Prep Time 10 minutes
Cook Time 20 minutes
Total Time 30 minutes
Course Breakfast, Snack
Cuisine American
Servings 8 cups
Calories 220 kcal

Equipment

  • Mixing Bowl
  • Whisk
  • Baking Sheet
  • Parchment Paper
  • Spatula

Ingredients
  

Main Ingredients

  • 4 cups old-fashioned rolled oats certified gluten-free if needed
  • 1.5 cups nuts and/or seeds such as pecans, almonds, pepitas
  • 1/2 teaspoon fine-grain sea salt
  • 1/2 teaspoon ground cinnamon
  • 1/2 cup melted coconut oil or olive oil
  • 1/2 cup maple syrup or honey
  • 1 teaspoon vanilla extract

Optional Add-ins

  • 2/3 cup dried fruit such as cranberries, cherries, raisins

Instructions
 

  • Preheat the oven to 350°F (175°C) and line a large, rimmed baking sheet with parchment paper.
  • In a large bowl, combine oats, nuts, salt, and cinnamon.
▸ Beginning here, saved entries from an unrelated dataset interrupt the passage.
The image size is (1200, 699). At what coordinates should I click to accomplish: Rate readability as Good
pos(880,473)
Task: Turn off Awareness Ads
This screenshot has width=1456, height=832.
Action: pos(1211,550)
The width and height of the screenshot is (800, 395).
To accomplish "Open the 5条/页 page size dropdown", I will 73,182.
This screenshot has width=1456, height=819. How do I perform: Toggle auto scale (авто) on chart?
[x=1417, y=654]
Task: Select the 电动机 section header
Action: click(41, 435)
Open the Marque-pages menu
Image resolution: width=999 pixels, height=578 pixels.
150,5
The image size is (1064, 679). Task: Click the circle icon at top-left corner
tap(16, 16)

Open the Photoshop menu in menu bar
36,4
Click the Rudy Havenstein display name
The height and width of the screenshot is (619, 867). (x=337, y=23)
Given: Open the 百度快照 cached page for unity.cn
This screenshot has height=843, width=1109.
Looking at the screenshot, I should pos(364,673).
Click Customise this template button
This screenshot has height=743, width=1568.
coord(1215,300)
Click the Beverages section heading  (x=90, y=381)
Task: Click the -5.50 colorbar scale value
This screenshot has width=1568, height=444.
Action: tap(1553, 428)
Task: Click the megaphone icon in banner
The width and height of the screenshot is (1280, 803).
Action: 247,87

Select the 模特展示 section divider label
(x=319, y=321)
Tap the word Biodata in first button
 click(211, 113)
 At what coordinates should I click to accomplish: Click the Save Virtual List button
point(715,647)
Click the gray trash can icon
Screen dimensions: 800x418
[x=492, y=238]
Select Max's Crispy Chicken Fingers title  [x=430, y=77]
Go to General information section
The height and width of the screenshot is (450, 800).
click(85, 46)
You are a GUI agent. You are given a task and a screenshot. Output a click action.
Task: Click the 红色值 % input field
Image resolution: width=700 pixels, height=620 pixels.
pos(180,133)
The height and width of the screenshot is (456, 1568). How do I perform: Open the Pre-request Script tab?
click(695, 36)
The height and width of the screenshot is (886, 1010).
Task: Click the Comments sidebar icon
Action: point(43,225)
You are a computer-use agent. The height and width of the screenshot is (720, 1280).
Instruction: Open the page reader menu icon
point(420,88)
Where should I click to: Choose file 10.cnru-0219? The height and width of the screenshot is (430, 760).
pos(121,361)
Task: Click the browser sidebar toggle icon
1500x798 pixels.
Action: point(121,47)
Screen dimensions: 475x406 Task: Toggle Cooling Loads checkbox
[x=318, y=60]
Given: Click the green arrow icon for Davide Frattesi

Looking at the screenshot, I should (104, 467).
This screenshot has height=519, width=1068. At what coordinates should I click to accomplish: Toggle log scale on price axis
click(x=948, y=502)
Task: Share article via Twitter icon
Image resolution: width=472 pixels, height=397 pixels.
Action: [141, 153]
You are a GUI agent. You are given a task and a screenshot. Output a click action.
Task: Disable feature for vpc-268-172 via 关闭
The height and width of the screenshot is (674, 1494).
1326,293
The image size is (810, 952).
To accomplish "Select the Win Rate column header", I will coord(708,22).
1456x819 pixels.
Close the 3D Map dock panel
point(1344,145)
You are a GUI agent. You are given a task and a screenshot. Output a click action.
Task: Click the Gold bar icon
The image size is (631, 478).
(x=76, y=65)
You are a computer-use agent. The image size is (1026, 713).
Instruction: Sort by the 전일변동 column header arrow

Stir to blend.
  • Pour in the oil, maple syrup (or honey), and vanilla. Mix well to coat.
  • Spread the granola evenly onto the prepared baking sheet. Bake until lightly golden, about 20–24 minutes, stirring halfway.
  • Let the granola cool completely on the baking sheet. It will crisp up as it cools.
  • Stir in dried fruit once cooled, if using. Store in an airtight container at room temperature for 1–2 weeks, or freeze for longer storage.

Notes

For clumpy granola, lightly press the granola down with a spatula halfway through baking and do not over-stir after. Add coconut flakes halfway through baking if using.